I run Ubuntu on my Samsung ARM Chromebook netbook in a chroot (via Crouton).  I have no idea what a chroot actually is, but it saying it kinda makes me sound smart, yeaht?  Anyway, I had Grive, a command line Google Drive sync utility, working for a while but it started throwing up errors mid-sync so I uninstalled it and went to my backup plan, Ubuntu One.

I gave Ubuntu One a month.  To be honest, I don't like it very much.  There's no taskbar status icon (there is a third party one, but I couldn't find a binary for ARM processors).  It does give status updates in the corner of the screen, but they were super-annoying and sometimes they would stay in front of my windows until I clicked on them.  I could live with those problems, but even though I haven't had any activity in my synced folder Ubuntu One on my Windows PC was constantly syncing, or at least trying to. I restarted the program and restarted my computer, but it kept having trouble.


So I looked around to see if there was an updated version of Grive.  There was, but no ppas had it for ARM.  I did see a Dropbox Bash script which seems really cool, but it seems to upload or download only, no two-way sync.

Long story short, I stumbled upon BitTorrent Sync, which is closed source but still has a PPA, with an ARM build.  I was a little worried that it would be hard to set up.  Not at all.  It was super easy, working within minutes.  The hardest part was copying the key from one PC to another in order to share the folder across them.  It's only configured to work over my home network right now, but I think you can set up a tracker so you can sync the files over the internet.

Thoughts:

-I wish it were open source, but to be honest I'd be happy with a closed source Dropbox or Google Drive client if it were offered by their respective companies, so I can get over it.  I do think the technology could have far wider aspects if it were opened up, for instance artists giving out read only secrets to their people to download a video/album, and unlike a torrent file (afaik) they could change and update the files to fix errors without needing to give everyone a new link/key/secret.

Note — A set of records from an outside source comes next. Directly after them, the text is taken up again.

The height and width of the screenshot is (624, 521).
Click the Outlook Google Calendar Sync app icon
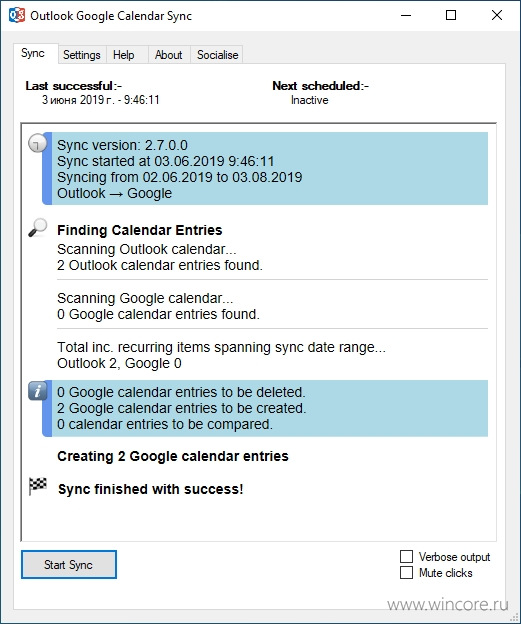(17, 16)
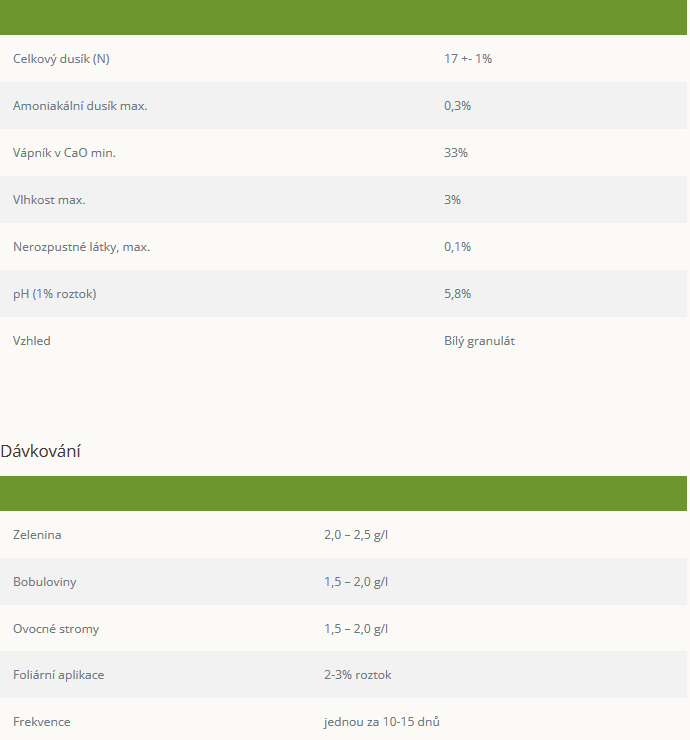
Task: Select the 'Bílý granulát' value text
Action: [x=479, y=341]
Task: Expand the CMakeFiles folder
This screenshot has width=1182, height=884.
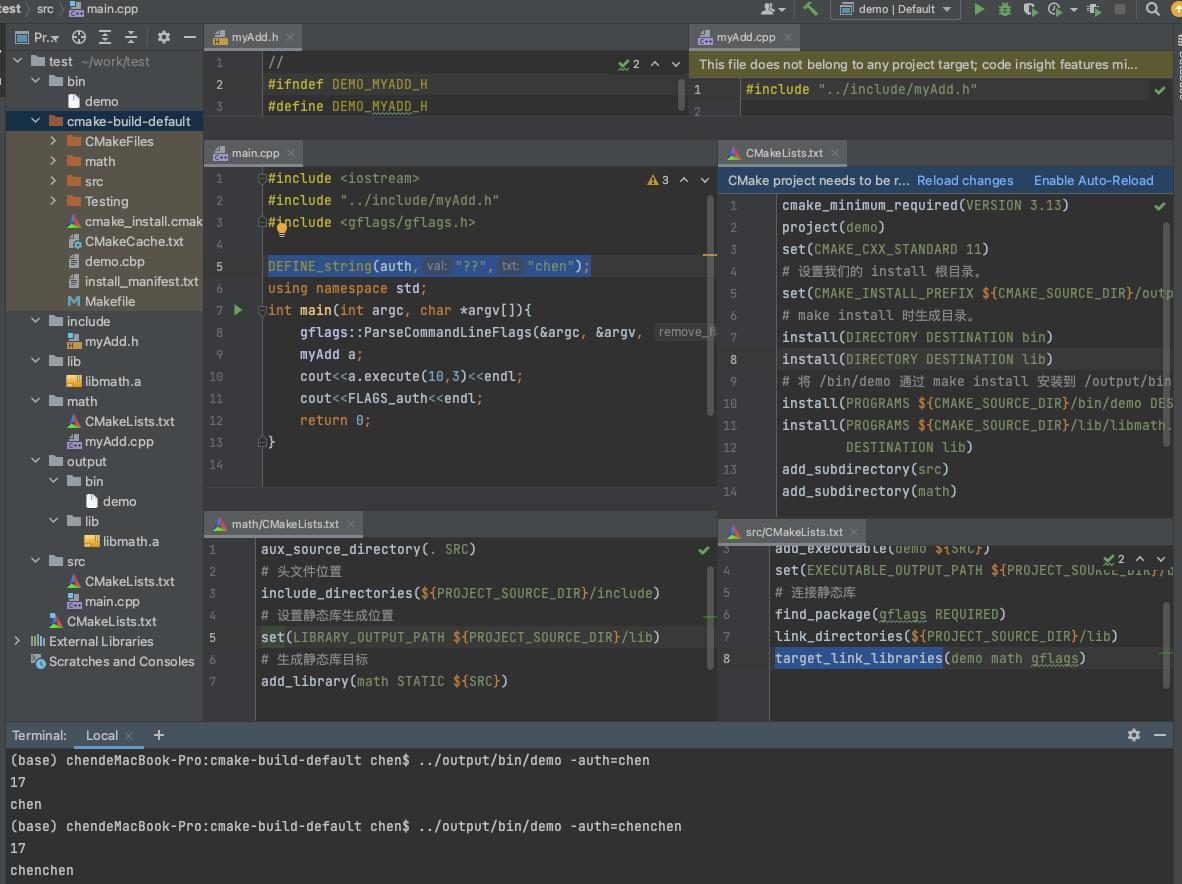Action: point(54,141)
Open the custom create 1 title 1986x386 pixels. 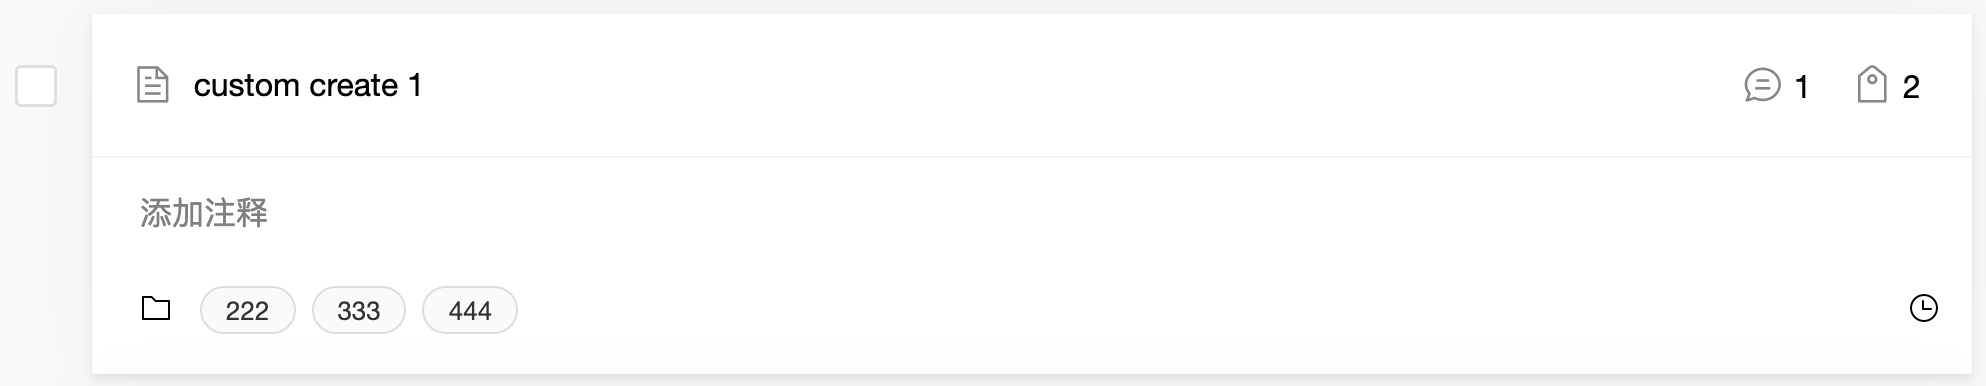pyautogui.click(x=307, y=85)
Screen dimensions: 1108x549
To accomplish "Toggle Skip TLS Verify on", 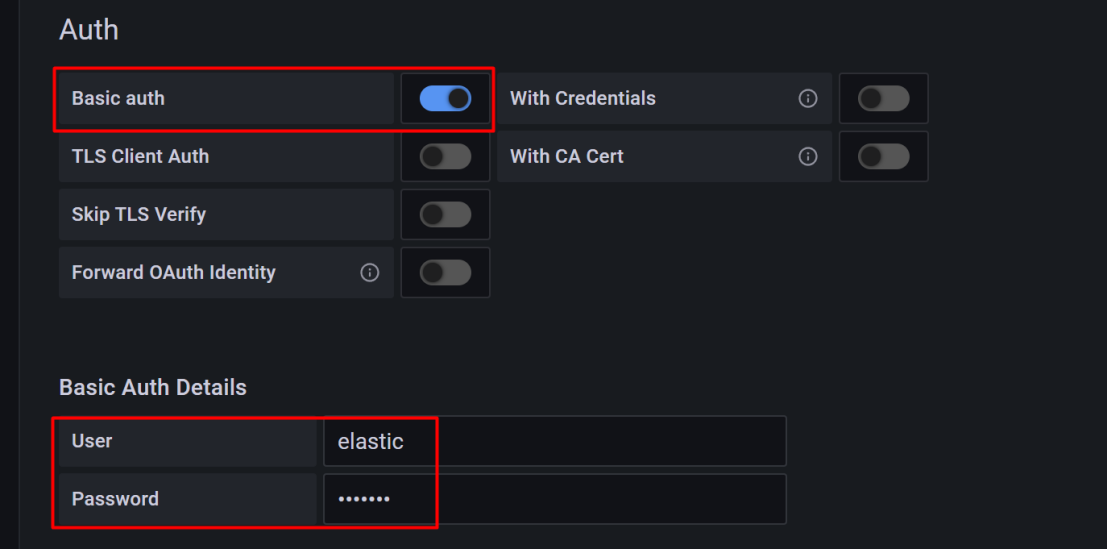I will click(445, 214).
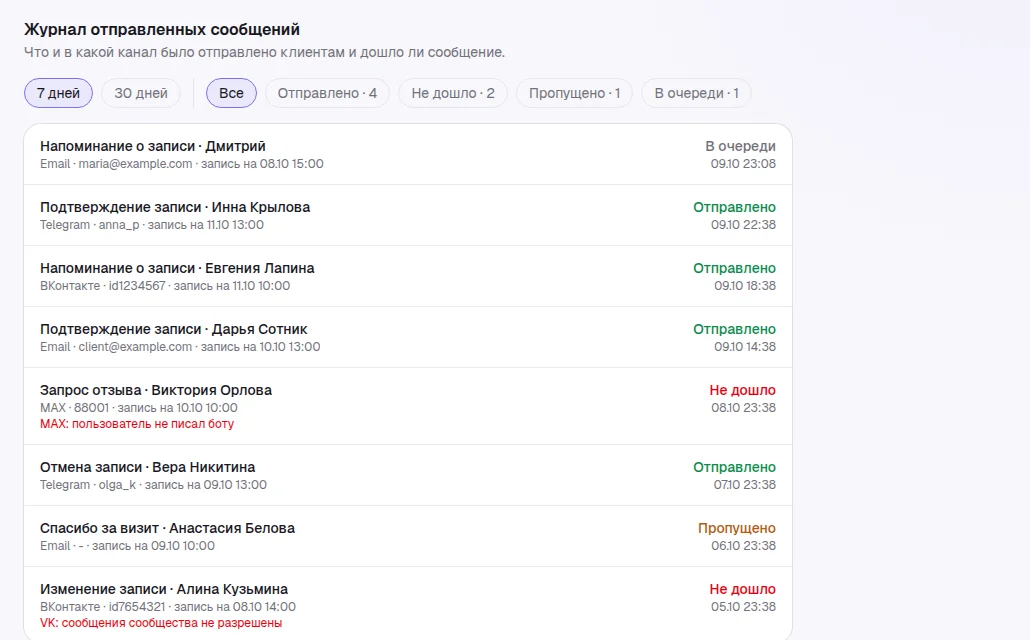Open Отмена записи · Вера Никитина entry
1030x640 pixels.
(408, 476)
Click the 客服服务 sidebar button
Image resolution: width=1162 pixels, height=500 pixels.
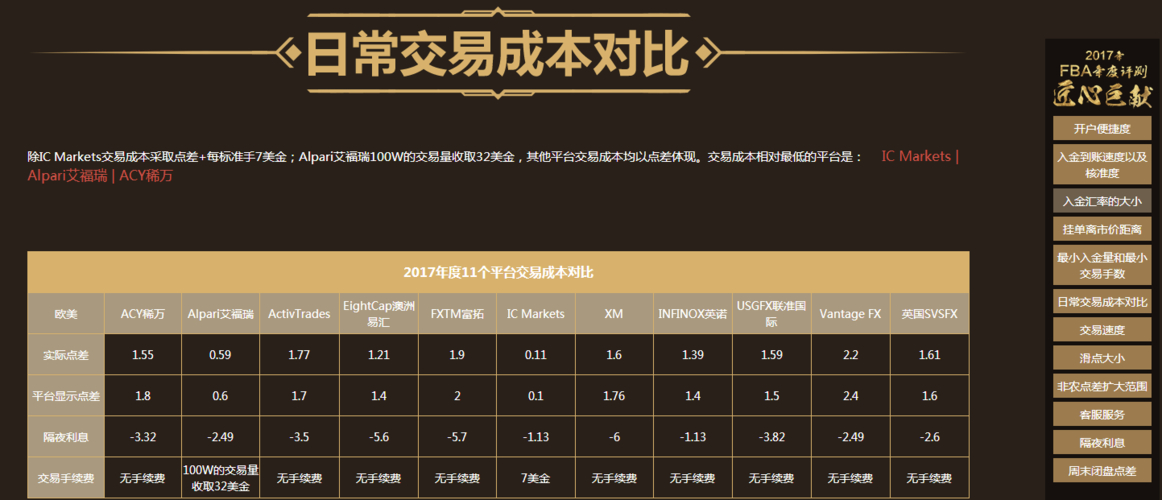(x=1101, y=414)
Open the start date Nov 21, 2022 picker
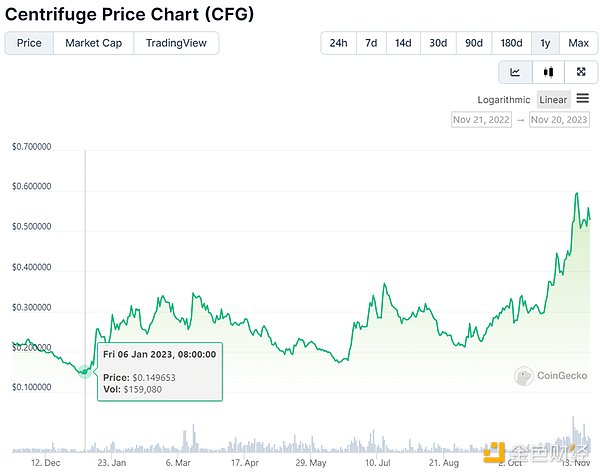Screen dimensions: 600x474 [482, 120]
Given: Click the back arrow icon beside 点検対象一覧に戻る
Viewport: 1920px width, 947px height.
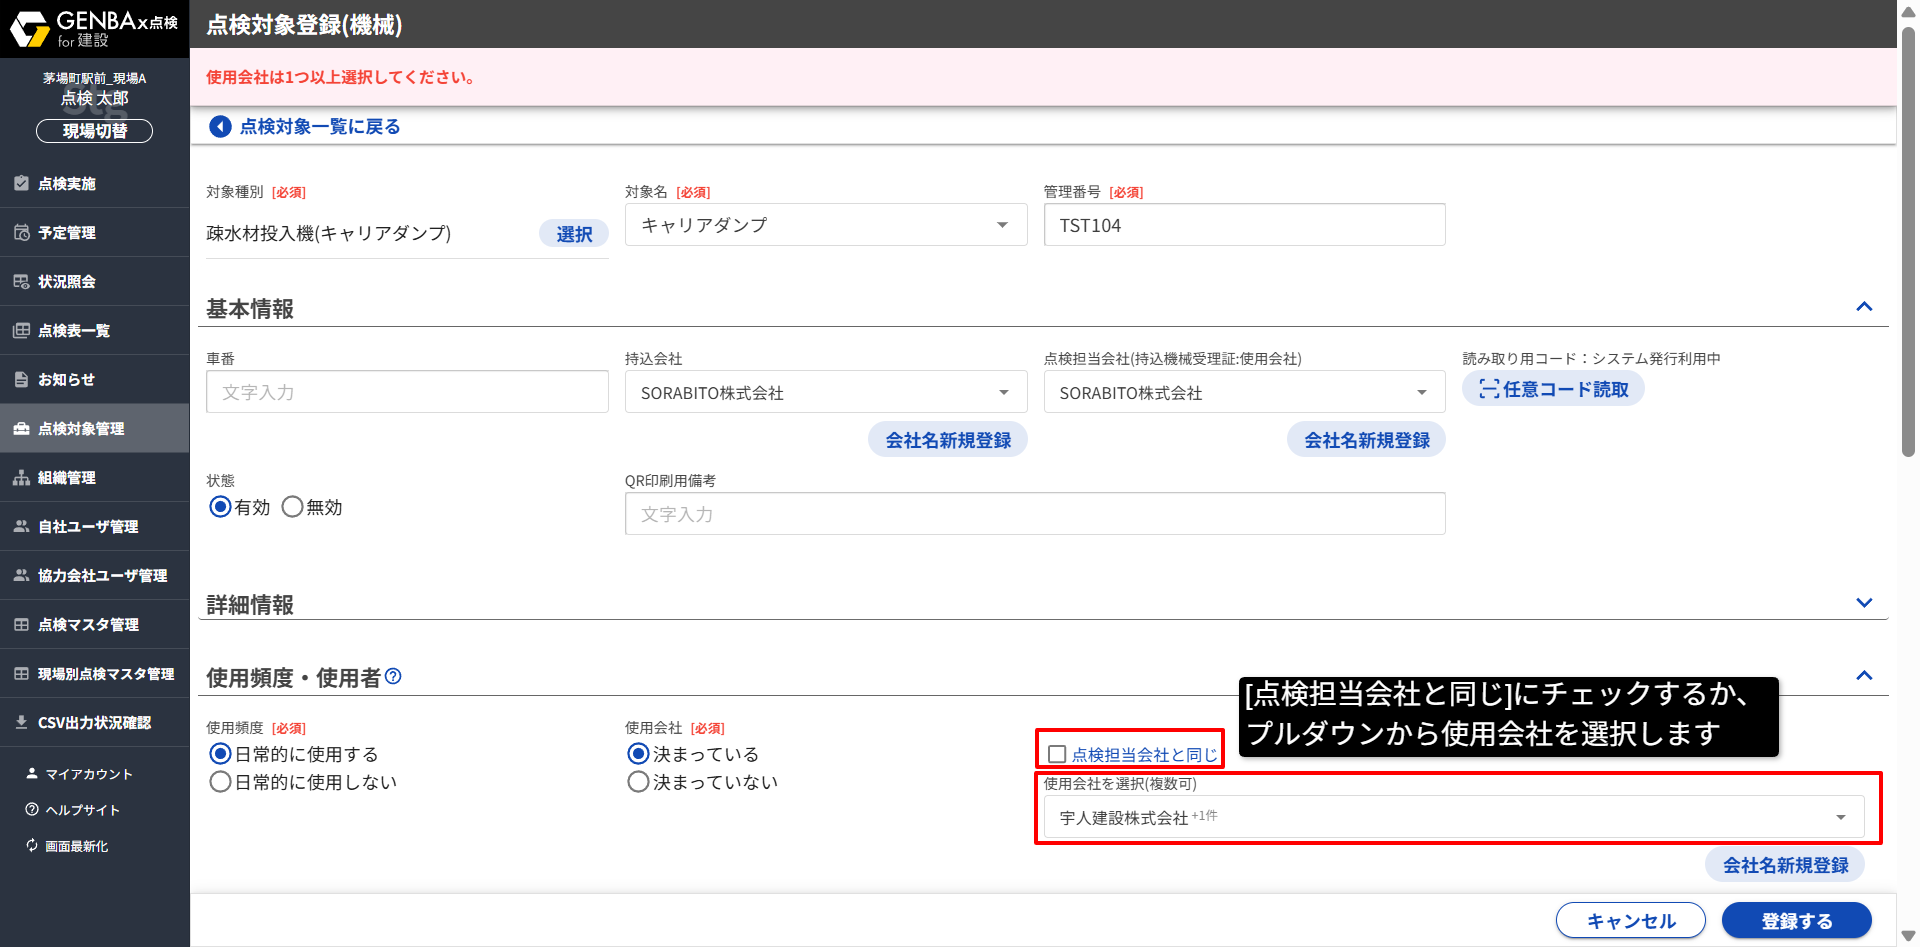Looking at the screenshot, I should click(220, 127).
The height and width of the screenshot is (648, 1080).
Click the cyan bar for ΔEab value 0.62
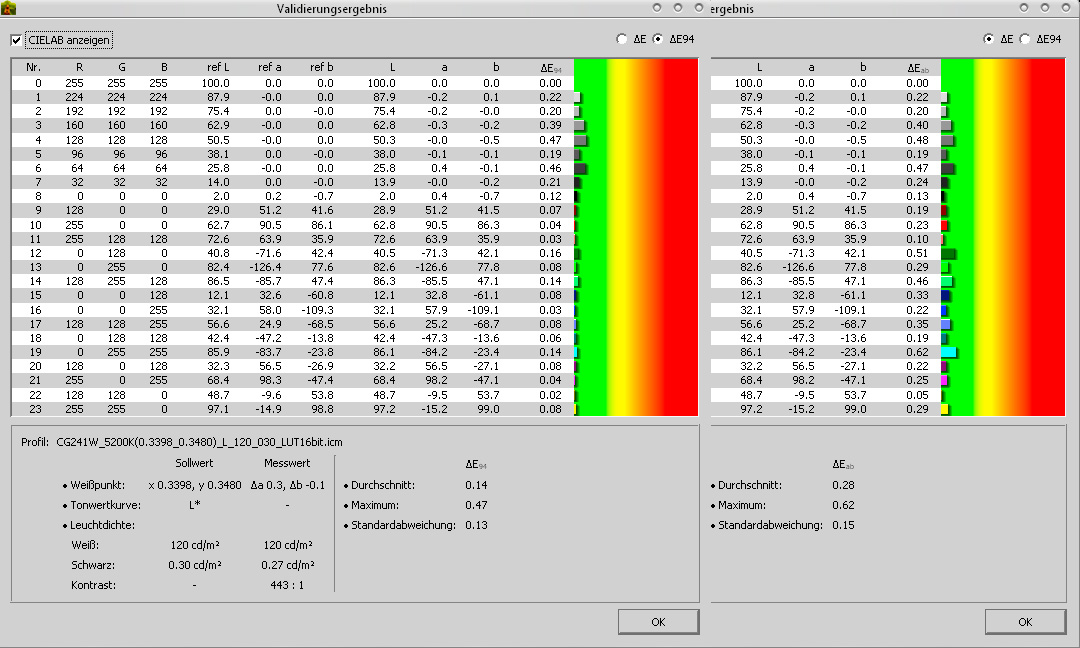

-I don't understand the security.  There's no username or password, just a "secret" that is tied to your folder.  It's very unlikely that someone else has your secret, especially if it's generated by BT Sync itself.  Since I'm only using it over wifi in my home network I'm not too worried about that.

-I've seriously beefed up my backup systems as a result of using BT Sync, until I can see how well it handles things.  The biggest problem is by netbook stops in it's tracks as soon as the screen times out or I shut the lid.  That is good for battery life, but bad for syncing, because BT Sync can only sync to another device, not a central server.  As a result I've pulled out my old cell phone, set it up to never sleep and have the BT Sync client constantly on so it will always be there to update things if my phone-phone or my gaming laptop are asleep.  My old phone also has FolderSync (an Android app I highly recommend) sending my working folder to Google Drive in---get this---a timestamped folder.  I looked all over for an app that could zip a folder with a timestamp automatically and put it in folder synced with Drive.  Then I discovered FolderSync could send it, not zipped, but timestamped at least, so it stays unique and left alone bu future uploads.  This is in addition to local backups on all my computers and their own cloud syncing setups.

In short, it had a ridiculously easy setup.  It's working very well so far.  I wish the mobile app would tell me which devices it's connected to instead of only telling me the number of devices.  And I do wish it were open source.  I'll rate it 5 out of 5, with the provision of dropping that to 0 out of 5 if the security is proven to be absolute shit.